Refreshing an old, tired flower bed with new plants is fun afternoon task. Before starting this project however, you may want to “lift” some of your older perennials so they can be saved and planted elsewhere. Lifting an old plant for transplanting is a fairly easy job though does take a bit of time and a few supplies. Here is how I lift my old perennials (and even new baby plants) so they can be planted in other beds or given to friends.
For this project, you will need an assortment of plant pots (with drainage holes), quality potting mix, a trowel and bypass pruners.
Water the night before
Mid spring is the best time to lift plants for transplanting since the plants are small and the soil tends to be easier to work with. If you are having to lift plants later in the season or if the weather has been rather dry, a simple trick is to water the flower bed the night before moving your plants. This gives your plants a shot of water which will minimize shock. The softer soil also makes it easier to dig up the plant.
Preparing the pots
Before digging up your old perennials, prepare the pots for the new plants by adding several inches of potting mix to each container. Place the pots in the vicinity of the plants you will be digging. This saves steps and minimizes the risk of the roots drying out.
Lifting the plant
Use the trowel to carefully lift the perennial (and roots) out of the ground. Large plants may require a shovel. Place the plant into the prepare pot, loosely cover roots with potting mix. Water in, adding more soil if necessary.

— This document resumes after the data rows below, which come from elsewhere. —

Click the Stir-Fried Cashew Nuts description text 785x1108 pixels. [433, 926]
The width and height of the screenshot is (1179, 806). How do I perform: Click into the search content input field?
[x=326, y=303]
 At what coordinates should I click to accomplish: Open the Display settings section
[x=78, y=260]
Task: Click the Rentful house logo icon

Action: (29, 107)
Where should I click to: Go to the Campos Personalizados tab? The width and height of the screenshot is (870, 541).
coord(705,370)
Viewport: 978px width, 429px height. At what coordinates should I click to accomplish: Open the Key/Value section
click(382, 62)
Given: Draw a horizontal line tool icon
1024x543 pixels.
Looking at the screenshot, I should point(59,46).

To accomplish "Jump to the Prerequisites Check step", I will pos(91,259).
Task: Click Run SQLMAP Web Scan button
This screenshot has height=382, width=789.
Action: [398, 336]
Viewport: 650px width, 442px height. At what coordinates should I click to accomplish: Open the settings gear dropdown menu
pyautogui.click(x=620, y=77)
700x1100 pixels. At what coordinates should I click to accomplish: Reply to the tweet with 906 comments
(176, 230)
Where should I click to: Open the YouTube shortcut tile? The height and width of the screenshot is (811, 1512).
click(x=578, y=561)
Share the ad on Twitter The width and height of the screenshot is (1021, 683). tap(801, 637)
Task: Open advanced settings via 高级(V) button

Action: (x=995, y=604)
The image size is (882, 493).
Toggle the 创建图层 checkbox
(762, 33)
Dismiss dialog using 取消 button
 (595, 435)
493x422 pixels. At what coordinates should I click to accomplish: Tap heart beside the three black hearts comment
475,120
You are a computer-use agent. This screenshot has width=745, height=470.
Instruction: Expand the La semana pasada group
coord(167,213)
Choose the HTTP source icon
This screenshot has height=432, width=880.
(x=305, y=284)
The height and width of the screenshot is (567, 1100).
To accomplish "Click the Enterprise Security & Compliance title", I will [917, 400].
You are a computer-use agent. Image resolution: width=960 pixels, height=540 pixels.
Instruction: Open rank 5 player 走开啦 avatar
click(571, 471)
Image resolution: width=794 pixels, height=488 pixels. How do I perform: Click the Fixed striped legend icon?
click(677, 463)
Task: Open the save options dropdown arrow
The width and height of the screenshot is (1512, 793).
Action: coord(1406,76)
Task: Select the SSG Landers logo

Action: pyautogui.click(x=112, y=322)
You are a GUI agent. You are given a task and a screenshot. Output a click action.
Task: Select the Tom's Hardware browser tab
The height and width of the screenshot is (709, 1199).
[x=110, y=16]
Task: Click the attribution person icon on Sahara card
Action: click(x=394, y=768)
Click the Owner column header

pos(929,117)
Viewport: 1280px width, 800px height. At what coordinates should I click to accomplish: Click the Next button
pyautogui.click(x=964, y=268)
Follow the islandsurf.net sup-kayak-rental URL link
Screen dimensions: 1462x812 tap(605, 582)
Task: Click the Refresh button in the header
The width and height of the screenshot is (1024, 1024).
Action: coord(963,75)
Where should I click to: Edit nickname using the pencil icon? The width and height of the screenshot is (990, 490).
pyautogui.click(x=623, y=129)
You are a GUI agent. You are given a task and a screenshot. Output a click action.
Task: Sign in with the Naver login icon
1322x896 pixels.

Keep your potted plants in a cool part of the yard that sees morning sun but filtered afternoon light for the first week. Water regularly, taking care to keep the soil moist but not soggy. Prune away dead leaves as necessary. Gradually acclimate the plants into full sunlight.
After a month or so, the transplants are ready to go into the ground. Plant as you would any other new perennial. What I do to minimize shock is cover my newly transplanted perennials with an empty plastic pot during the hottest part of the day for the first two or three days until they have adjusted to their new location.